HC Deb 02 February 1956 vol 548 cc1066-9
29 Mr. Page

asked the Chancellor of the Exchequer, (1) under what circumstances the face value of a post-war credit certificate is reduced when the holder claims payment;

(2) whether his estimate of the amount required for payment of all post-war credit certificates is based upon the amounts stated on those certificates or upon the amounts noted by the Inland Revenue Department as payable upon those certificates;

(3) what is his estimate of the difference in amount between the amounts stated on outstanding post-war credit certificates and the amounts which will be payable when payment of such certificates falls due.

The Financial Secretary to the Treasury (Mr. Henry Brooke)

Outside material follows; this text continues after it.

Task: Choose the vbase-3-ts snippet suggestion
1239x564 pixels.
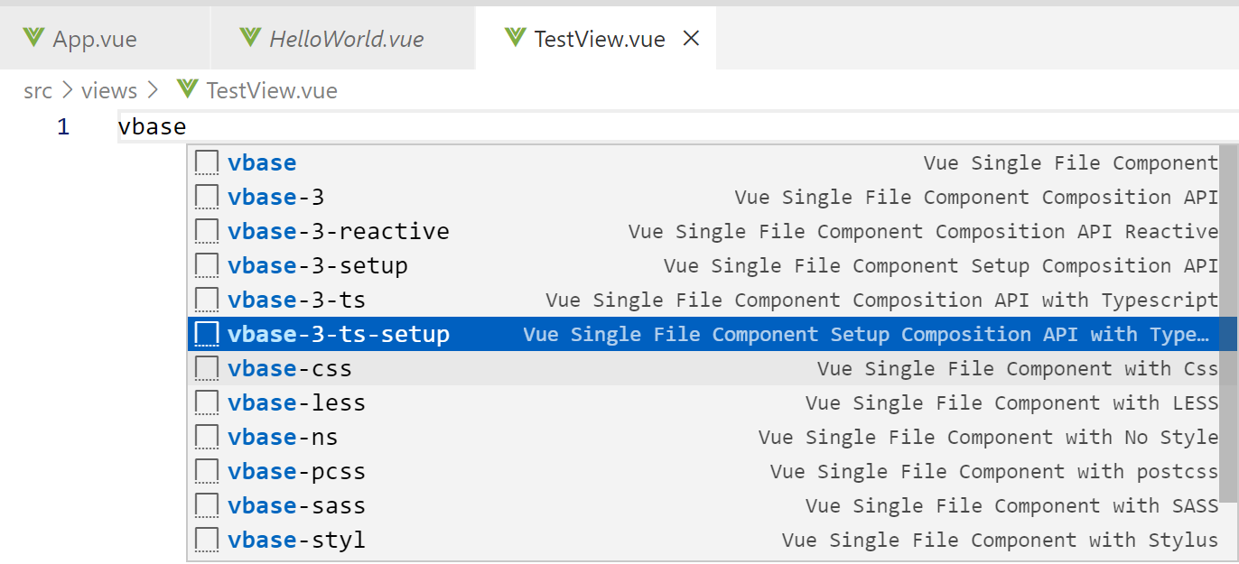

The post-war credit payable may be less than the face value of the certificate mainly because the full tax due for the relevant year was not actually paid. The amount shown on the certificates was based on the tax payable, but in some cases the actual tax paid may have been less, and this would affect the credit due. Attention is drawn to this by a note on the post-war credit certificates. The face value of the postwar credits outstanding is estimated to be £526 million. The shortfalls in actual payments of tax are likely to reduce this figure by less than 1 per cent.

Mr. Page

Is not my right hon. Friend aware of cases in which just the opposite happens, where more tax has been paid than was due and where, after a wartime payment of tax, there was a reassessment at a lower figure, the post-war credit certificate is written down in the books of the Treasury and the taxpayer is refused a return of the overpayment of tax because more than six years have elapsed? Is he aware that it is rather a shock to the taxpayer, who has kept his post-war credit certificate safely and brings it out when he reaches the appropriate age, to be told that it does not represent the value which is stated on the face of it?

Mr. Brooke

If my hon. Friend will send me the case he has in mind, I will gladly look into it. What we cannot do is to repay tax which has never been paid. What we seek to do is to repay tax which has been paid.

Mr. J. T. Price

Does the right hon. Gentleman realise the difficult situation in which he is placing many widows and other dependants who succeed to the credit on survival? The widows are in no position after 15 or 16 years to check up the tax position of their late husbands because no documentary evidence is available to them except in the Treasury.

Mr. Brooke

I am very sorry if anyone is disappointed. Should anyone think that he or she may be liable to that kind of occurrence, he or she can send in the certificates at any time.

Mr. Hirst

It is not a question of disappointment but of a grave injustice to people in the position mentioned by the hon. Member for Westhoughton (Mr. J. T. Price) who, many years afterwards are informed that they will not get the face value of the certificate. It may be ten, twenty or thirty years afterwards; it is not a question of disappointment but of grave injustice which ought to be corrected.

Mr. Brooke

Every post-war credit bears a note which says that the amount due may not be identical with the amount on the credit; it may be less or may be more.

50. Dr. Stross

asked the Chancellor of the Exchequer if he will give consideration to the repayment of post-war credits to all those who produce a medical certificate stating that they suffer from a chronic and incurable disease.

Mr. H. Brooke

I regret that this suggestion cannot be accepted. The difficulties of paying post-war credits earlier on special hardship grounds have often been explained to the House.

Dr. Stross

Does not the right hon. Gentleman accept that the sum involved here would be small and that the hardship is often very great? Will he please remember that the public accepts that the Treasury has a brain but really feels that it has no heart at all?

Mr. Brooke

I think that have a heart, but the difficulty here is to draw a proper dividing line. If one were to allow payment to the people in question one might still find oneself excluding people whose financial needs might be even greater, such as widows who had nothing at all.

52. Mr. G. Jeger

asked the Chancellor of the Exchequer what would be the cost of repaying post-war credits to all applicants who are at present in receipt of National Assistance.

Mr. H. Brooke

I regret this information is not available, nor could it readily be obtained.

Mr. Jeger

Could the right hon. Gentleman not find information quite easily through the National Assistance Board, which deals with its applicants personally? Would not that information help him in solving the problem of how to pay post-war credits to those who are suffering great hardship?

Mr. Brooke

I think that it would be found that two-thirds of those who are receiving National Assistance are over what I might call the post-war credit age, but there will remain always the difficulty of distinguishing between those in permament need and those who go to the National Assistance Board because of purely temporary need.